71 hedge funds disclosed having stakes in The Progressive Corporation (NYSE:PGR) at the close of Q4 2022. The total value of these stakes amounted to $2.3 billion. As of December 31, Orbis Investment Management is the top shareholder in the company and has a position worth $455 million.

Giverny Capital made the following comment about The Progressive Corporation (NYSE:PGR) in its Q4 2022 investor letter:

“At the top of our performance list, The Progressive Corporation (NYSE:PGR) rose 26% for the year as it generated outstanding results relative to other large auto insurers. Markel and Berkshire Hathaway rose modestly. The three companies compete in diverse lines of insurance, but they all benefit from rising rates for property coverage after an extended period of weather catastrophes, rising jury awards in lawsuits and inflated loss costs. Our insurers tend to be careful underwriters, so their profitability rises with rates. Our insurers also benefit from rising interest rates because they tend to invest premiums paid by customers into fixed income securities until they pay claims.

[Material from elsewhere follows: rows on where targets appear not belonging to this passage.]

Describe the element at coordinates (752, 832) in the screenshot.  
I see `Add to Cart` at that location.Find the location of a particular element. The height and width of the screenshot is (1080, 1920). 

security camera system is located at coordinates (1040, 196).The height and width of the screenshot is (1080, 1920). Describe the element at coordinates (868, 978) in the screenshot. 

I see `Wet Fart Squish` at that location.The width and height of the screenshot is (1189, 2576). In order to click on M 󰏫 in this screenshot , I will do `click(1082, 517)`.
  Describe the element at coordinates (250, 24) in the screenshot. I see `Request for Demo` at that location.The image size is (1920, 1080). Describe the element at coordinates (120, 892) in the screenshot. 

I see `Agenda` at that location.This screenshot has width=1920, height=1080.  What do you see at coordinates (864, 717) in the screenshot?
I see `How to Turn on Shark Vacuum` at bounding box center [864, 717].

Our largest holding at year-end was Progressive, ascending to the top spot thanks to 26% appreciation in a year when most of our holdings lost value.

The auto insurance industry is in turmoil, with most companies losing money as soaring used car prices drive up the cost of accident repairs and replacements. It is hard to overstate Progressive’s superiority to its peer group. It is the most sophisticated underwriter in the country, and it began raising insurance premiums earlier than its peers did as driving patterns and repair costs worsened in 2021. It did other smart things, too, including reducing advertising and sales efforts in markets where it could not get rate increases – thus choosing where it would compete hardest for customers – and not renewing the policies of high-risk drivers. This may seem elementary, but most other major insurers did the opposite: they used the windfall profits earned during pandemic quarantine to ratchet up their marketing efforts to attract new customers. They cut rates to try to grow faster.

A recent report from JP Morgan estimated the top 10 US auto insurers recently paid out 81 cents in auto repair costs for every dollar of premiums collected in 2022. That 81% figure does not include corporate overhead, agent commissions, advertising or any other cost of running the business. Progressive’s tally was 71 cents on the dollar. The industry is in the process of unwinding its bad decisions – everybody is raising rates now. Progressive traditionally benefits when customers shop around more in response to rate hikes. We think Progressive’s growth rate is likely to accelerate in 2023 as it wins business from other insurers while maintaining industry-leading profitability. We would also note that used car prices finally have begun to fall, suggesting auto insurers could get relief on their loss costs even as they start charging higher rates.